** start of Page **
Strings of unsigned chars

Strings of unsigned chars - c++

Here's an interesting one. I'm writing an AES encryption algorithm, and have managed to get it making accurate encryptions. The trouble comes when I attempt to write the result to a file. I was getting files with incorrect output. Hex values would be mangled and it was just generally nonsensical (even by encrypted standards).
I did some debugging by sampling my encryption output before sending it to the file. What I found was that I was getting some type of overflow somewhere. When the correct hex value was supposed to be 9e, I would get ffffff9e. It would do this only to hex values above 7F, i.e. characters in the "extended" character set weren't being handled properly. This had happened to me earlier in my project as well, and the problem then had been using a char[][] container instead of an unsigned char[][] container.
My code uses strings to pass the encrypted data between the user interface and AES encryption class. I'm guessing that std::strings don't support the extended character set. So my question is: is there a way to instantiate an unsigned string, or will I have to find a way to replace all of my usage of strings?

std::string is really just a typedef, something like:
namespace std {
typedef basic_string<char> string;
}
It's fairly easy to create a variant for unsigned char:
typedef basic_string<unsigned char> ustring;
You will, however, have to change your code to use a ustring (or whatever name you prefer) instead of std::string though.
Depending on how you've written your code, that may not require editing all the code though. In particular, if you have something like:
namespace crypto {
using std::string;
class AES {
string data;
// ..
};
}
You can change the string type by changing only the using declaration:
namespace unsigned_types {
typedef std::basic_string<unsigned char> string;
}
// ...
namespace crypto {
using unsigned_types::string;
class AES {
string data;
};
}
Also note that different instantiations of a template are entirely separate types, even when the types over which they're intantiated are related, so the fact that you can convert implicitly between char and unsigned char doesn't mean you'll get a matching implicit conversion between basic_string<char> and basic_string<unsigned char>.

std::string is nothing more or less than a specialization of the std::basic_string<> template, so you can simply do a
typedef std::basic_string<unsigned char> ustring;
to get what you want.
Note that the C/C++ standards do not define whether char is the signed or the unsigned variety, so any program that casts a char directly to a larger type invokes implementation defined behaviour.

Cast your value to unsigned char first:
char input = 250; // just an example
unsigned int n = static_cast<unsigned char>(input); // NOT: "unsigned int n = input;"
// ^^^^^^^^^^^^^^^^^^^^^^^^^^
The problem is that your char happens to be signed, and so its value is not the "byte value" that you want -- you have to convert to unsigned char to get that.

Related

working with binary data and unsigned char

I'm writing a program that reads a content of a binary file (specificly Windows PE file. Wikipedia page and detailed PE structure).
Because of the binary data in the file, the characters often "fall out" of the ascii range (0-127) and that result in negative values.
To make sure I won't work with unwanted negative values, I can either pass const unsigned char * or convert the resulting char in the calculation to unsigned char.
On one hand, passing const unsigned char * makes sense because the data is non-ascii that has a numaric value and thus should be treated as positive.
In addition, it'll let me perform calculations without the need to cast the result to unsigned char.
On the other hand, I can't pass constant strings (const char *, such as pre-defined strings "MZ", "PE\0\0" etc.) to functions without first casting them to const unsigned char *.
** end of Page **
** start of Dataset records **
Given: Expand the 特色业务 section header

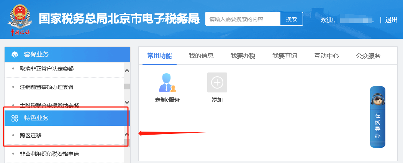Looking at the screenshot, I should [67, 118].
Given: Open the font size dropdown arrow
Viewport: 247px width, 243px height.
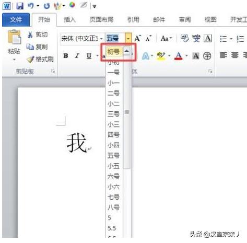Looking at the screenshot, I should tap(128, 38).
** end of Dataset records **
▶ What is required: Write the next part of the thread on strings of unsigned chars, picking up after its last sentence. You don't need the records for this.

▶ The result:
What would be the better approach or best-practice in this scenario?

I think I'd use unsigned char, but avoid casting, and instead define a little class named ustring (or something similar). You have a couple of choices with that. One would be to instantiate std::basic_string over unsigned char. This can be useful (it gives you all of std::string's functionality, but with unsigned chars instead of chars. The obvious disadvantage is that it's probably overkill, and has essentially no compatibility with std::string, even though it's almost exactly the same thing.
The other obvious possibility would be to define your own class. Since you apparently care mostly about string literals, I'd probably go this way. The class would be initalized with a string literal, and it would just hold a pointer to the string, but as unsigned char * instead of just char *.
Then there's one more step to make life better: define a user defined literal operator named something like _us, so creating an object of your type from a string literal will look something like this: auto DOS_sig = "MZ"_us;
class ustring {
unsigned char const *data;
unsigned long long len;
public:
ustring(unsigned char const *s, unsigned long long len)
: data(s)
, len(len)
{}
operator char const *() const { return data; }
bool operator==(ustring const &other) const {
// note: memcmp treats what you pass it as unsigned chars.
return len == other.len && 0 == memcmp(data, other.data, len);
}
// you probably want to add more stuff here.
};
ustring operator"" _us(char const * const s, unsigned long long len) {
return ustring((unsigned char const *)s, len);
}
If I'm not mistaken, this should be pretty easy to work with. For example, let's assume you've memory mapped what you think is a PE file, with its base address at mapped_file. To see if it has a DOS signature, you might do something like this:
if (ustring(&mapped_file[0], 2) == "MZ"_us)
std::cerr << "File appears to be an executable.\n";
else
std::cerr << "file does not appear to be an executable.\n";
Caution: I haven't tested this, so fencepost errors and such are likely--for example, I don't remember whether the length passed to the user defined literal operator includes the NUL terminator or not. This isn't intended to represent finished code, just a sketch of a general direction that might be useful to explore.

string vs char* as class member variables. Why use char* at all?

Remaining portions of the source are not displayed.